## [The task]
Copy every line of the listing below word for word, without changing anything.

## [Stored data]
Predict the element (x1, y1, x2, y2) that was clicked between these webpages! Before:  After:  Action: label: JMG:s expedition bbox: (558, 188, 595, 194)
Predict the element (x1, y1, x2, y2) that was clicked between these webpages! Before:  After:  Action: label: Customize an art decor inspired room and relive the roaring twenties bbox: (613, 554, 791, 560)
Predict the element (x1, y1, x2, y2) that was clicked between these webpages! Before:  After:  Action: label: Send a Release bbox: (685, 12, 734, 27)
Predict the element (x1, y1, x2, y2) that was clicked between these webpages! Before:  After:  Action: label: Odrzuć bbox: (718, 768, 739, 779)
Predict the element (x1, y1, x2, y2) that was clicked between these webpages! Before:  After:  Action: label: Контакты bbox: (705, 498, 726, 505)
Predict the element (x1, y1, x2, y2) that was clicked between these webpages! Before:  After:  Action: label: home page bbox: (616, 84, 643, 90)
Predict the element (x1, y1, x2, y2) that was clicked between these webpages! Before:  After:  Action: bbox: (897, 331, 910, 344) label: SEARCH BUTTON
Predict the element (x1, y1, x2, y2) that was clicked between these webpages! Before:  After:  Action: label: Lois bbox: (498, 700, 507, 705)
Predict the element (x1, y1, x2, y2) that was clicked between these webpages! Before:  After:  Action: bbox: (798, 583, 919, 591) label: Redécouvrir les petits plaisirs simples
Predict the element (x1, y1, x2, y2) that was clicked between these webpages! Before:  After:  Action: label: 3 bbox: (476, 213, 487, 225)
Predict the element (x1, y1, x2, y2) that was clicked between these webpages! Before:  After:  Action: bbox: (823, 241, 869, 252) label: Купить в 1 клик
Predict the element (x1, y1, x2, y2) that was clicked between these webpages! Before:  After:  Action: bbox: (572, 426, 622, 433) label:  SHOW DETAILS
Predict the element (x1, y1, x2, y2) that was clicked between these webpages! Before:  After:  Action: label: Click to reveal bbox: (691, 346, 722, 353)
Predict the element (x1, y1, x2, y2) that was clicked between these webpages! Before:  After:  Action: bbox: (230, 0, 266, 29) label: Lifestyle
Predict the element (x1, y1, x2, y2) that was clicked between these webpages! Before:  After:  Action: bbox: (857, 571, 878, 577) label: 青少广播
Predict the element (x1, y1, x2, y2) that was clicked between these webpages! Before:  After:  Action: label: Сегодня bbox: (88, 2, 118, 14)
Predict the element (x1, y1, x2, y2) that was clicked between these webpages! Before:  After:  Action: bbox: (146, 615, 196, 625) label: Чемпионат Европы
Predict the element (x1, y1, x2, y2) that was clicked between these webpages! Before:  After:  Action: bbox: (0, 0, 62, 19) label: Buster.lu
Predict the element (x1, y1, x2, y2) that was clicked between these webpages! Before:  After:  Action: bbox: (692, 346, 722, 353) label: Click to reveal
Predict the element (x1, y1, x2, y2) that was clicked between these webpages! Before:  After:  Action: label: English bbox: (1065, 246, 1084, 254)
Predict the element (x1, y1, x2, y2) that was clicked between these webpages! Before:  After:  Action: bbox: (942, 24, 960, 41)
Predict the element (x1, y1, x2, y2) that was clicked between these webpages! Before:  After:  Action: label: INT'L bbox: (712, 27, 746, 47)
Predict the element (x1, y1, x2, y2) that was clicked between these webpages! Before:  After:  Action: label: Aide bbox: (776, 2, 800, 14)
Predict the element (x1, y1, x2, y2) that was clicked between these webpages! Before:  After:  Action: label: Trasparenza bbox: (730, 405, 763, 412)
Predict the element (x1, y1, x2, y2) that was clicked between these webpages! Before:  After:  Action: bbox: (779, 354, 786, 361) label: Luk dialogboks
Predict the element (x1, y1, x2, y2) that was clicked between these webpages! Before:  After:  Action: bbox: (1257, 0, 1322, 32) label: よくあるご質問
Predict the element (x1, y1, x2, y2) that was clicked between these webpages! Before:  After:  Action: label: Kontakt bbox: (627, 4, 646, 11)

## [Final answer]
Predict the element (x1, y1, x2, y2) that was clicked between these webpages! Before:  After:  Action: label: JMG:s expedition bbox: (558, 188, 595, 194)
Predict the element (x1, y1, x2, y2) that was clicked between these webpages! Before:  After:  Action: label: Customize an art decor inspired room and relive the roaring twenties bbox: (613, 554, 791, 560)
Predict the element (x1, y1, x2, y2) that was clicked between these webpages! Before:  After:  Action: label: Send a Release bbox: (685, 12, 734, 27)
Predict the element (x1, y1, x2, y2) that was clicked between these webpages! Before:  After:  Action: label: Odrzuć bbox: (718, 768, 739, 779)
Predict the element (x1, y1, x2, y2) that was clicked between these webpages! Before:  After:  Action: label: Контакты bbox: (705, 498, 726, 505)
Predict the element (x1, y1, x2, y2) that was clicked between these webpages! Before:  After:  Action: label: home page bbox: (616, 84, 643, 90)
Predict the element (x1, y1, x2, y2) that was clicked between these webpages! Before:  After:  Action: bbox: (897, 331, 910, 344) label: SEARCH BUTTON
Predict the element (x1, y1, x2, y2) that was clicked between these webpages! Before:  After:  Action: label: Lois bbox: (498, 700, 507, 705)
Predict the element (x1, y1, x2, y2) that was clicked between these webpages! Before:  After:  Action: bbox: (798, 583, 919, 591) label: Redécouvrir les petits plaisirs simples
Predict the element (x1, y1, x2, y2) that was clicked between these webpages! Before:  After:  Action: label: 3 bbox: (476, 213, 487, 225)
Predict the element (x1, y1, x2, y2) that was clicked between these webpages! Before:  After:  Action: bbox: (823, 241, 869, 252) label: Купить в 1 клик
Predict the element (x1, y1, x2, y2) that was clicked between these webpages! Before:  After:  Action: bbox: (572, 426, 622, 433) label:  SHOW DETAILS
Predict the element (x1, y1, x2, y2) that was clicked between these webpages! Before:  After:  Action: label: Click to reveal bbox: (691, 346, 722, 353)
Predict the element (x1, y1, x2, y2) that was clicked between these webpages! Before:  After:  Action: bbox: (230, 0, 266, 29) label: Lifestyle
Predict the element (x1, y1, x2, y2) that was clicked between these webpages! Before:  After:  Action: bbox: (857, 571, 878, 577) label: 青少广播
Predict the element (x1, y1, x2, y2) that was clicked between these webpages! Before:  After:  Action: label: Сегодня bbox: (88, 2, 118, 14)
Predict the element (x1, y1, x2, y2) that was clicked between these webpages! Before:  After:  Action: bbox: (146, 615, 196, 625) label: Чемпионат Европы
Predict the element (x1, y1, x2, y2) that was clicked between these webpages! Before:  After:  Action: bbox: (0, 0, 62, 19) label: Buster.lu
Predict the element (x1, y1, x2, y2) that was clicked between these webpages! Before:  After:  Action: bbox: (692, 346, 722, 353) label: Click to reveal
Predict the element (x1, y1, x2, y2) that was clicked between these webpages! Before:  After:  Action: label: English bbox: (1065, 246, 1084, 254)
Predict the element (x1, y1, x2, y2) that was clicked between these webpages! Before:  After:  Action: bbox: (942, 24, 960, 41)
Predict the element (x1, y1, x2, y2) that was clicked between these webpages! Before:  After:  Action: label: INT'L bbox: (712, 27, 746, 47)
Predict the element (x1, y1, x2, y2) that was clicked between these webpages! Before:  After:  Action: label: Aide bbox: (776, 2, 800, 14)
Predict the element (x1, y1, x2, y2) that was clicked between these webpages! Before:  After:  Action: label: Trasparenza bbox: (730, 405, 763, 412)
Predict the element (x1, y1, x2, y2) that was clicked between these webpages! Before:  After:  Action: bbox: (779, 354, 786, 361) label: Luk dialogboks
Predict the element (x1, y1, x2, y2) that was clicked between these webpages! Before:  After:  Action: bbox: (1257, 0, 1322, 32) label: よくあるご質問
Predict the element (x1, y1, x2, y2) that was clicked between these webpages! Before:  After:  Action: label: Kontakt bbox: (627, 4, 646, 11)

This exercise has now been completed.